The International Hockey Federation also conceded a return to normal international competition may not be possible until a COVID-19 vaccine is developed, echoing a view which has increased the number of question marks hanging over the postponed Tokyo 2020 Olympic and Paralympic Games.

It is clearly easier for some sports to resume than others, while some believe it is immoral for it to even be considered at all, seeing as the world is dealing with the worst global health crisis in a generation.

Combat sports, where close contact is virtually a given, will surely be the last to start up again. Others, including tennis and cricket, inadvertently have social distancing ingrained in their rules anyway, so the hurdles to their resumption are, in theory, not as challenging as the likes of boxing and wrestling.

Of course, there are competitions and events which have already restarted under an extensive set of COVID-19 conditions.

The Bundesliga restarted earlier this month - but its return to normality is a long way off yet ©Getty Images
The Bundesliga restarted earlier this month - but its return to normality is a long way off yet ©Getty Images

Germany’s top-tier football league, the Bundesliga, became the first major European league to resume on May 16.

While some of the games have proven to be enthralling affairs, the difference between matches now and those that took place before the coronavirus halted the season are stark.
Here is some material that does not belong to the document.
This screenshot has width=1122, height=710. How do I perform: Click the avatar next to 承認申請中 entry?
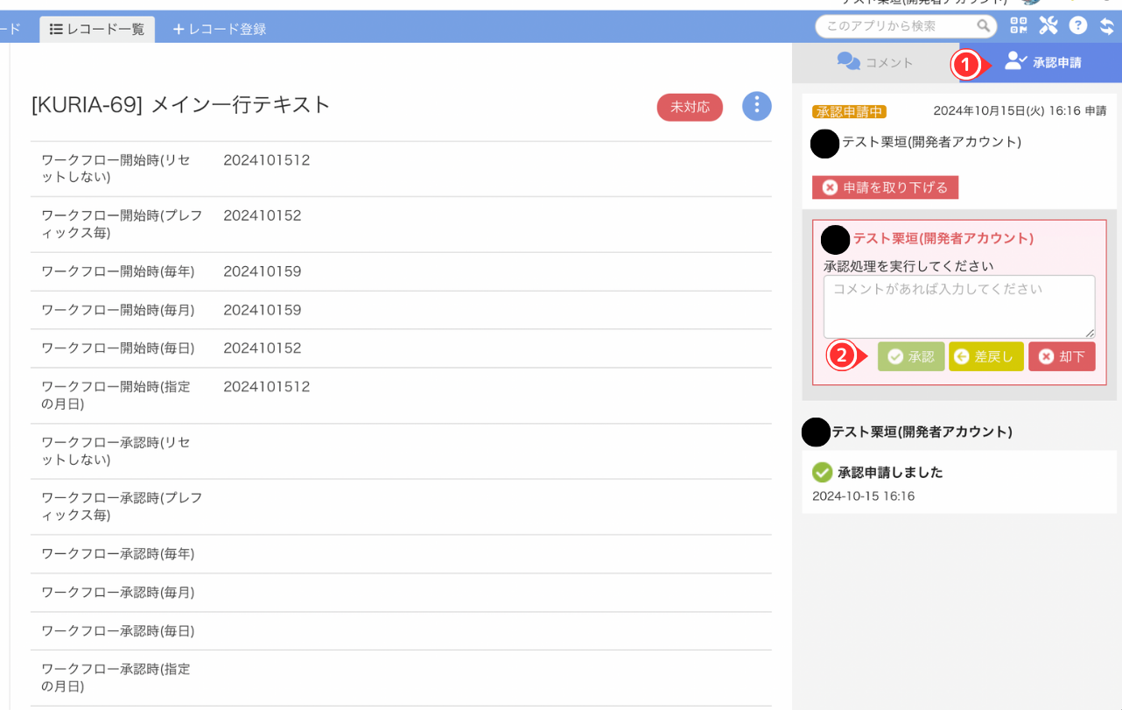click(824, 144)
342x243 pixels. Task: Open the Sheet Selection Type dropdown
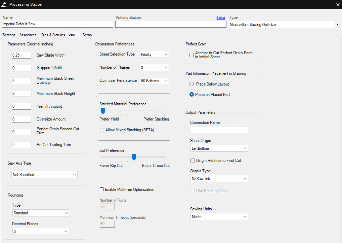click(x=154, y=55)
You need only watch one minute of action to see how much has changed.

Aside from the eerie lack of spectators inside stadiums, players have been reluctant to charge into tackles as they once would have done and team-mates have, by and large, opted against contact-laden celebrations.
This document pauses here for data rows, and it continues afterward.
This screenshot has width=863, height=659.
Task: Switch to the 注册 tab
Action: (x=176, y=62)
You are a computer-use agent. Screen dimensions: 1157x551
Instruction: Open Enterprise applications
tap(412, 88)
Home advantage in the Bundesliga has been all-but wiped out, with the away side winning 12 of the 27 matches held since the restart. Just five teams have won at their own ground, meaning the home side have only won in 19 per cent of games.

In Britain, the Premier League’s "Project Restart" has dominated the back pages, doing so while the front pages have carried stories about the country’s awful death toll and the Government’s fumbled response to the COVID-19 crisis.

As my colleague Nancy Gillen pointed out in her blog last weekend, the reasons for resuming the season are, to quote a much-used phrase in the game nowadays, clear and obvious. Money talks, after all.

At the time the Premier League getting back underway was first mooted, the project seemed insensitive at best, given the rising number of coronavirus-related deaths.

While Britain might be "past the peak" of the virus, those arguments remain and there are those who feel the league’s executives are choosing money over morals.

On the other hand, thousands of people in the country rely on football, including the top four professional leagues, for their livelihoods. It has as much right to return as retailers on the high street reopening their doors.

From a personal standpoint, football without fans is difficult to fathom. As a season-ticket holder of a Premier League club for the best part of 15 years, I miss not being able to attend matches, a rule which is likely to be enforced until considerably into the 2020-21 season.

Part of football’s allure and attraction is the experience with friends, family or even complete strangers at games. A cliché for match-going supporters, particularly those following Manchester United since the departure of Sir Alex Ferguson, is that the 90 minutes often gets in the way of a good day.

It goes without saying that this pales into insignificance when you think of those who have lost loved ones or have been affected in some way by the virus, but they are not mutually exclusive – you can long for being allowed back into a stadium to watch a match while understanding the impact COVID-19 has had on vast swathes of the population and being sympathetic to those hit hardest.

The "new normal" for sport is uncertain and unusual, but, for most of us, it is better than nothing.